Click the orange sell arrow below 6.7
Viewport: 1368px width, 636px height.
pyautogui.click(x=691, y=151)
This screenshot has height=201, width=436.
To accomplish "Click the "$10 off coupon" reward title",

┄┄┄┄┄┄┄┄┄┄

▶ **Task statement**: Give the listing above again, word for word.

▶ **Answer to this task**:
Click the orange sell arrow below 6.7
Viewport: 1368px width, 636px height.
pyautogui.click(x=691, y=151)
This screenshot has height=201, width=436.
To accomplish "Click the "$10 off coupon" reward title",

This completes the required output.